Exercise objective »
Write out exactly every line from the one containing "Task: Select the AAPL gray price label" through the final line of the material below, both included. Pictures are to be skipped.
Provided entries Start Marker
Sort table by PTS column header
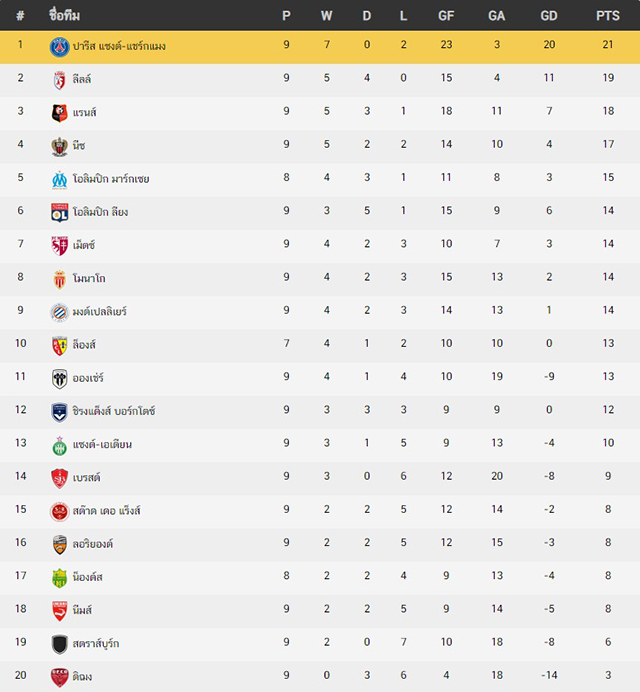640x692 pixels. click(608, 16)
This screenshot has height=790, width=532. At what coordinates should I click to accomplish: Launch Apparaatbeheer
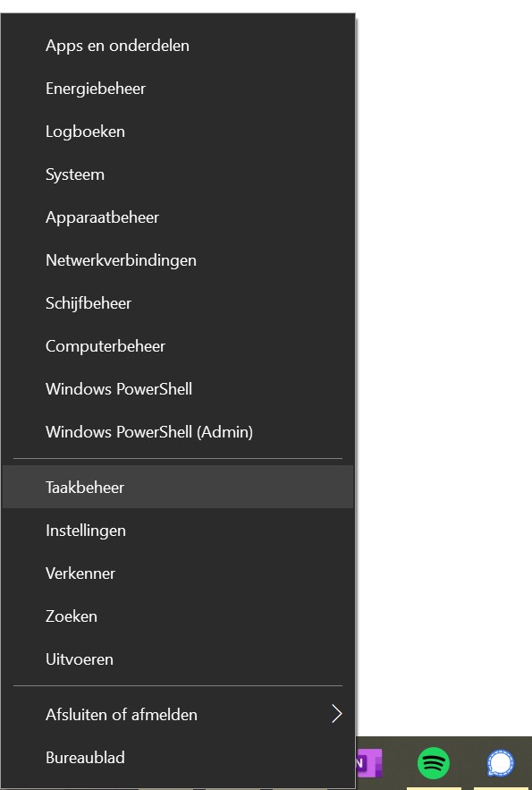[x=178, y=217]
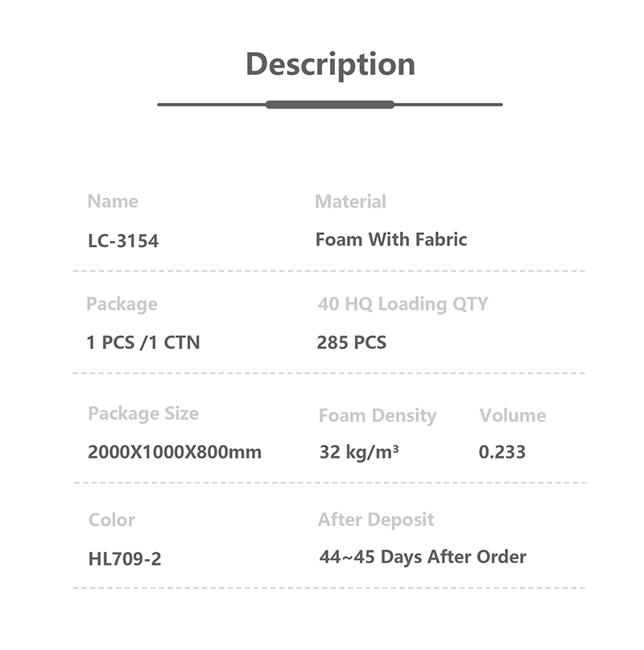
Task: Click the LC-3154 product name value
Action: (x=123, y=241)
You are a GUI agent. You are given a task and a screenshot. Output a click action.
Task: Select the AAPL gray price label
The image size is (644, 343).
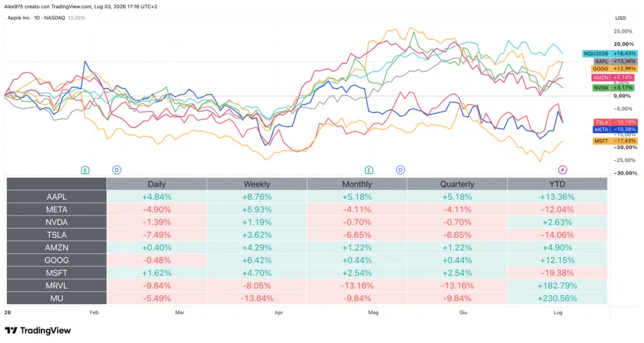pos(616,61)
Provided entries End Marker
Exercise output »
Task: Select the AAPL gray price label
The image size is (644, 343).
pos(616,61)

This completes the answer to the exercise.